How energy is computed

  • On connection establish (sockops), the program adds the socket to a sockhash and enables TCP state callbacks so per-connection state can be cleaned up on close.
  • On inbound plaintext HTTP traffic, a cgroup ingress program detects the end of the request headers, creates a request ID, and marks the connection as awaiting a response.
  • When the server thread reads from the TCP socket, an fexit/tcp_recvmsg program binds that thread to the active request for the connection.
  • A power/cpu_frequency tracepoint updates a per-CPU clock map whenever the kernel reports a CPU frequency transition.
  • Userspace opens the power/energy-psys perf event, reads its scale from sysfs, and samples total machine energy every psys_interval_ms.
  • A sched_switch tracepoint charges on-CPU runtime to the currently bound request whenever that thread is scheduled in and out, and also accumulates a (tgid, cpu_khz) -> runtime_ns mapping in the process_freq_runtime map.
  • sched_wakeup and sched_wakeup_new tracepoints count wakeup events by waking process in the process_wakeup_count map keyed by tgid, and also charge a wakeup penalty when the request-owning thread triggers a wakeup while the request is active.
  • Per-CPU PMU counters attribute cycles, instructions, and cache misses to the active request on each sched-in/sched-out slice, and aggregate them into process_cycles, process_instructions, and process_cache_misses maps keyed by tgid.
  • A sched_migrate_task hook counts migrations in the process_migrations map keyed by tgid.
  • Userspace computes an interval score for every process from the logged signals, subtracts the configured idle baseline from the PSYS interval, and derives a live uJ / score factor from active_psys_uj / total_interval_score.
  • That live factor is written back into the psys_split_state map.

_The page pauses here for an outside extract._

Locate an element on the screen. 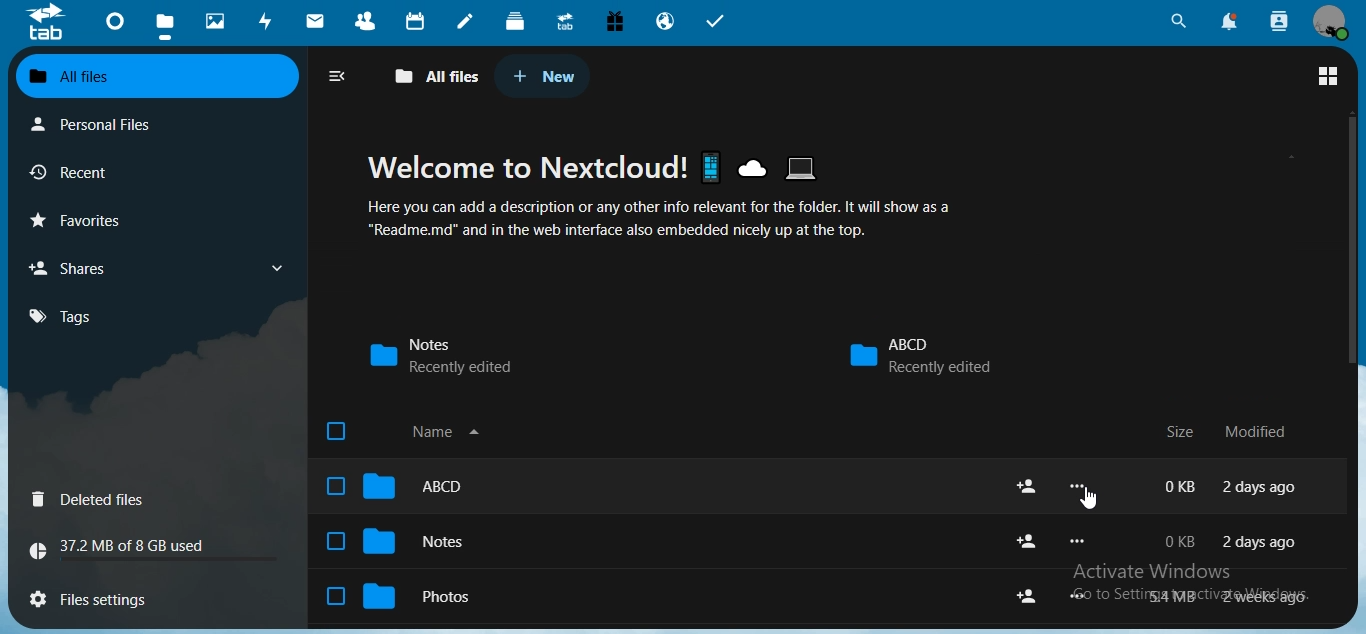 Image resolution: width=1366 pixels, height=634 pixels. notifications is located at coordinates (1230, 21).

BPF converts each request’s incremental score into attributed microjoules as work is observed, and also exports cumulative per-process attributed energy in process_attributed_energy_uj.
  • On the first outbound HTTP/1.x response write, the sk_msg program injects X-Energy-Score using the PSYS-attributed request energy in microjoules.
  • If the first response write cannot be rewritten safely, the response is left untouched and the pending request state is cleared so later responses are not corrupted.

Energy model config

  • attribution_mode=psys|model selects either live PSYS interval splitting or direct in-kernel model evaluation.
  • default_multiplier=<float> sets the fallback score multiplier when there is no exact freq_khz entry for the current CPU frequency.
  • wakeup_penalty=<integer> adds that many score units whenever the request-owning thread triggers a scheduler wakeup.
  • cycles_weight=<float> adds cycles * cycles_weight to the score on each accounted slice.
  • instructions_weight=<float> adds instructions * instructions_weight to the score on each accounted slice.
  • cache_miss_weight=<float> adds cache_misses * cache_miss_weight to the score on each accounted slice.
  • migration_penalty=<integer> adds that many score units whenever the request-owning thread is migrated.
  • idle_power_uw=<integer> subtracts that idle baseline from each sampled PSYS interval before energy is distributed across processes.
  • psys_interval_ms=<integer> controls how often userspace samples PSYS and recomputes the live uJ / score factor.
  • freq_khz=<khz> <float> sets an exact-match multiplier for a specific CPU frequency in kHz.
  • Float weights are fixed-point scalars with 1.0 meaning delta += signal_value, 2.0 meaning delta += 2 * signal_value, and so on.
  • In psys mode those deltas are intermediate score units that are converted to microjoules through the live PSYS split factor.
  • In model mode those deltas are interpreted directly as microjoules, so the fitted config coefficients must already be in energy units.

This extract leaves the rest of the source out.